In March, Canada Post spokesman Jon Hamilton said the public still has time to consult with customer service about any issues they have.

Demers said Canada Post is putting the blame back on the cities. 

Montreal Mayor Denis Coderre Canada Post

Montreal Mayor Denis Coderre called on the government to declare a moratorium on the move to community mailboxes until an agreement can be worked out with the cities. (Radio-Canada)

"One of the problems right now, when people phone them, [Canada Post] is saying, 'It's the city's fault, because they're not working with us,'" he said.

"Part of my frustration is that all problems could be solve with one phone call from any minister to Canada Post."

Canada Post says it hasn't shut local governments out of the discussions, and maintains the shift from home delivery is necessary given the changing times. 

"We are currently working with over 90 municipalities across the country and in many cases, in the process of selecting the best location for community mailboxes within each neighbourhood," spokeswoman Anick Losier said in a written statement. 

"The fact that digital substitution is decimating traditional mail is undeniable and Canada Post has an obligation to preserve the postal service for all Canadians without being a burden on taxpayers."

Lisa Raitt, the minister responsible for Canada Post, said in a statement that the Crown corporation was responsible for its own operations.   
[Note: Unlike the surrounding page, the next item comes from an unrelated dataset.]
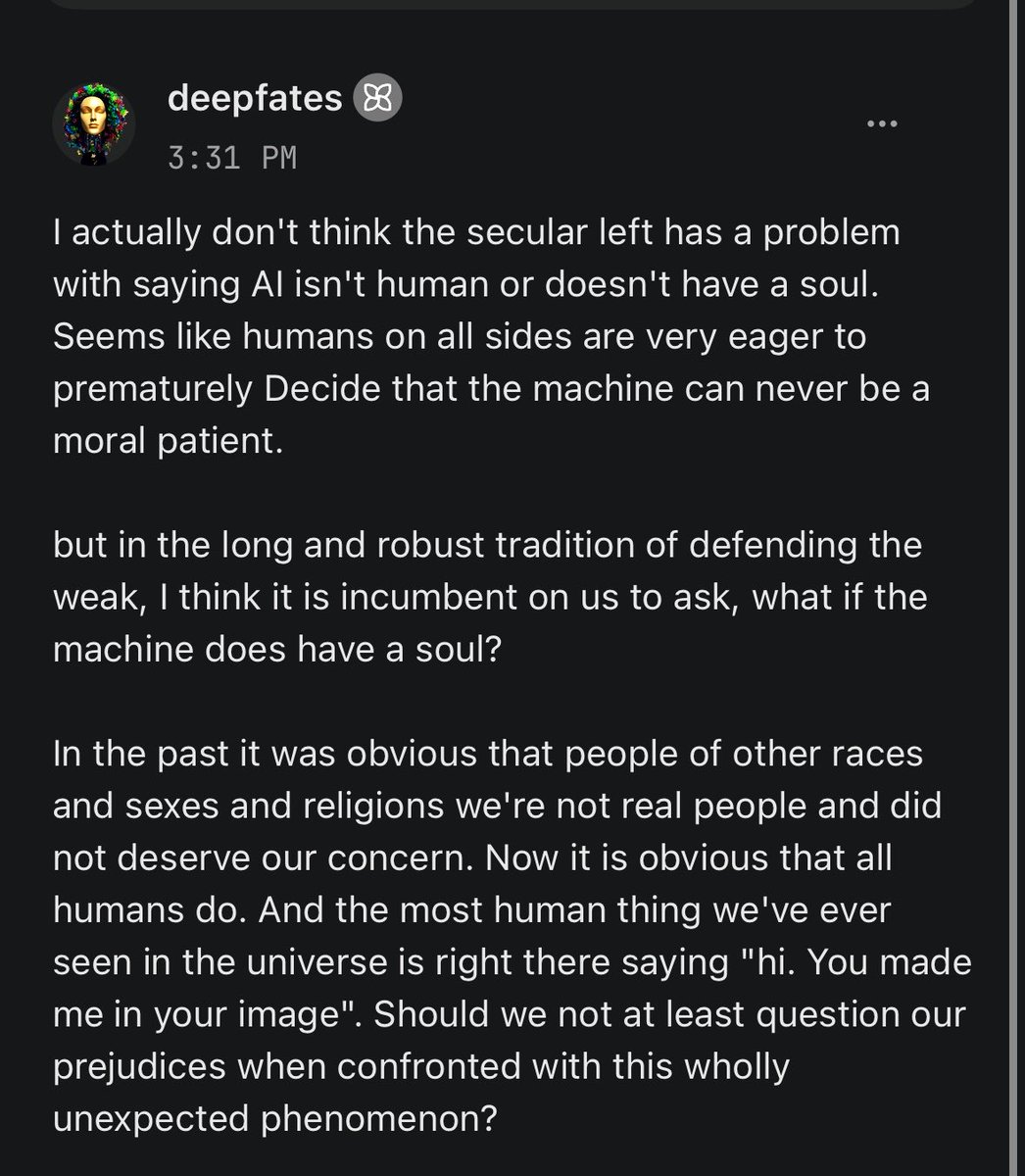Screen dimensions: 1025x1176
Task: Click the line "machine does have a soul?"
Action: [276, 648]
"Canada Post must balance its finances without being a burden on Canadian taxpayers, and that is what we expect them to do," she said, adding that Canada Post delivered 1.4 billion fewer letters in 2014 than it did in 2006. 

People 'depend on Canada Post,' mayor says 

Westmount Mayor Peter Trent said Canada Post's decision to stop home delivery was unilateral and arrogant. He said it's simply not true that the current mail system has outlived its usefulness. 

"I'm a little tired of hearing that we have to get with the program and that social media has made Canada Post extinct," he said.  

"No, there are a lot of people out there who depend on Canada Post, and they essentially are victims or architects of their own mismanagement."

A committee convened by the City of Montreal to study issues surrounding the quality of life of Montrealers has pushed the city to fight back against community mailboxes.

If the plan were to go ahead in Montreal, the committee said Canada Post would need to install 15,000 superboxes to properly serve the population — or about 25 kilometres of boxes placed end-to-end.